The next several weeks or months, I will be focused on C# with mostly the help of books, VS 2010, libraries, and Axiom 3D game engine. However, I decided to spend some of the time introducing myself to game oriented math, hardware, graphics ( general overview with C#, scripting languages, and games in mind ). From experience over the last several years as a modder digging into games and simulations, I know firsthand how beneficial it can be to examin the game engine. With time spent on Axiom 3D game engine and looking at the games that others have made with it, I am sure to gain insight into how a game is made, especially with the help of the team over there.

And that is just it: Teamwork will be the key to learning things faster than would be learned otherwise.

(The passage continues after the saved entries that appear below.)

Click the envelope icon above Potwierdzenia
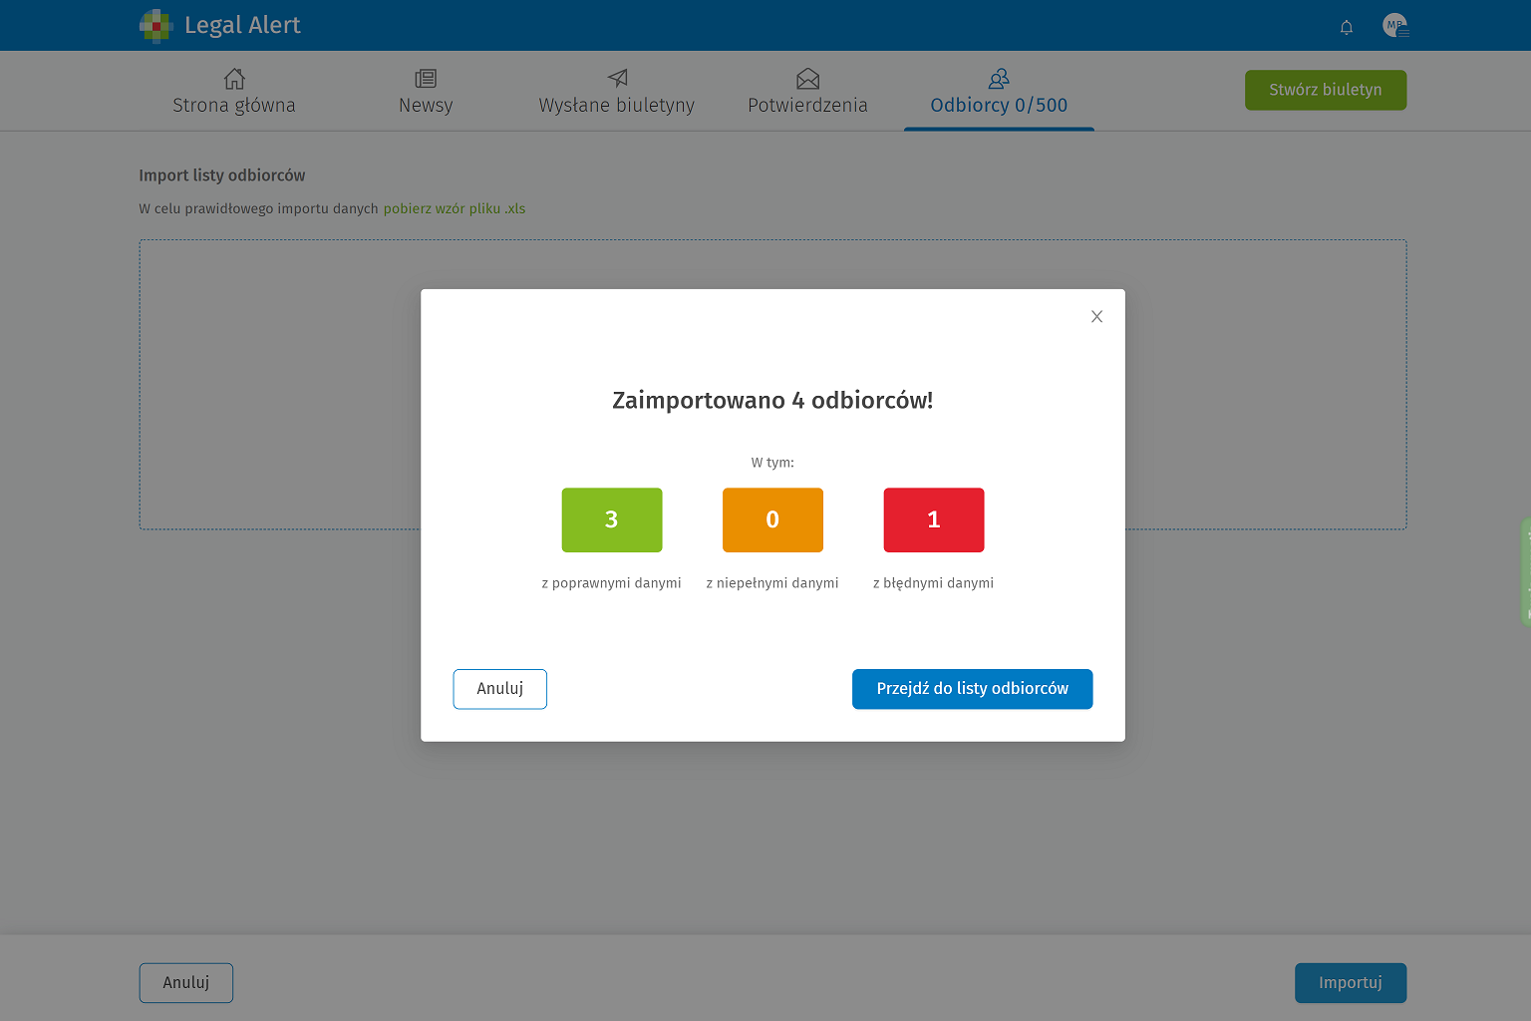The height and width of the screenshot is (1021, 1531). [x=807, y=79]
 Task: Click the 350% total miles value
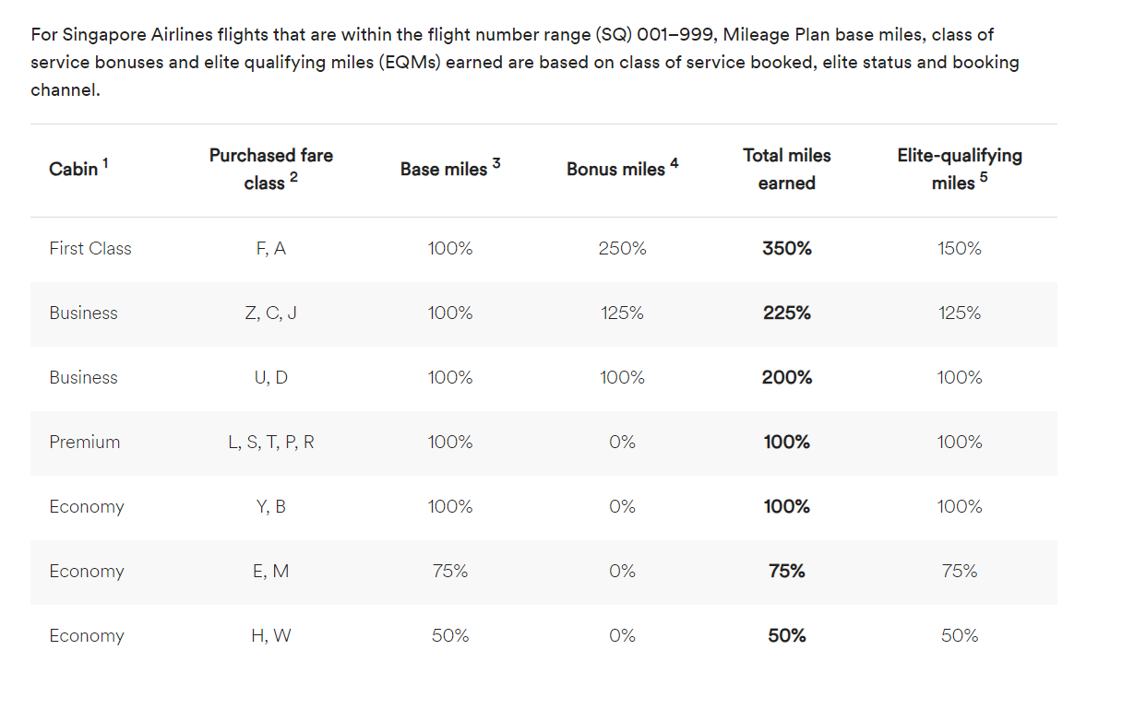coord(786,249)
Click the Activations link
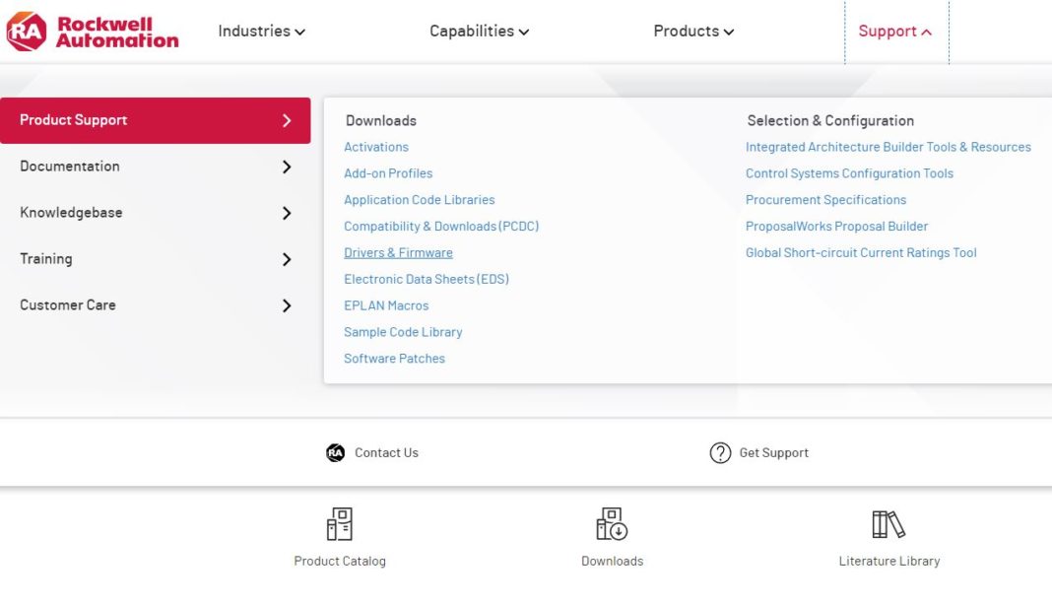Viewport: 1052px width, 605px height. pos(376,146)
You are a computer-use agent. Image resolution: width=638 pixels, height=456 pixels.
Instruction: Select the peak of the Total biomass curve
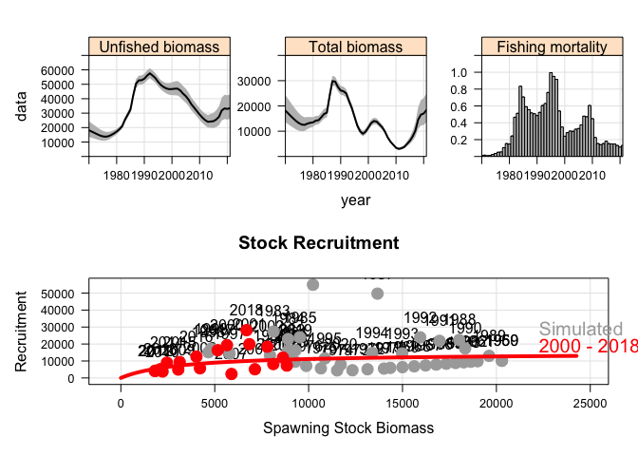[x=333, y=81]
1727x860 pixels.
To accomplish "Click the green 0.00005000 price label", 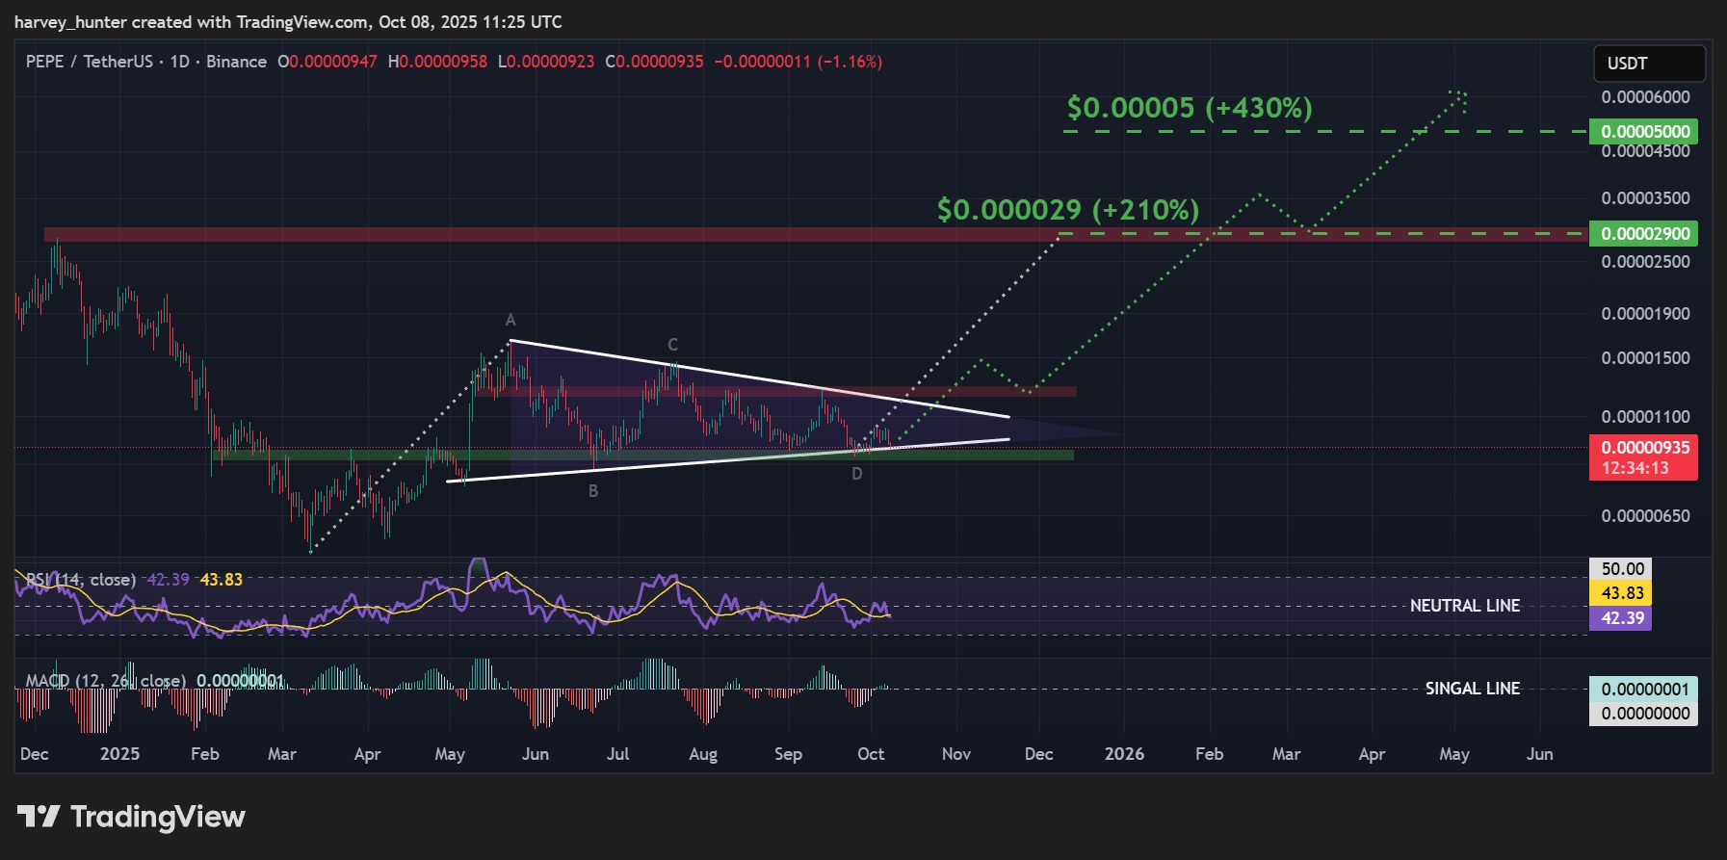I will coord(1644,132).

Most of my time over the coming weeks and months will be spent in the books with C#. Down the road I will slowly add .NET and later a scripting language, but that is quite a number of months down the road. Things will start simple and evolve into a system of mine in years to come. Simple to start but growing in a balanced and prioritized way is my strategy.

So for now, this fresh newbie in programming will keep crawling like a baby in C# until I can walk, jump, and eventually run with it. I will know when the time arrives to learn more things as I come to those points.

Thanks so much everyone for all the advice!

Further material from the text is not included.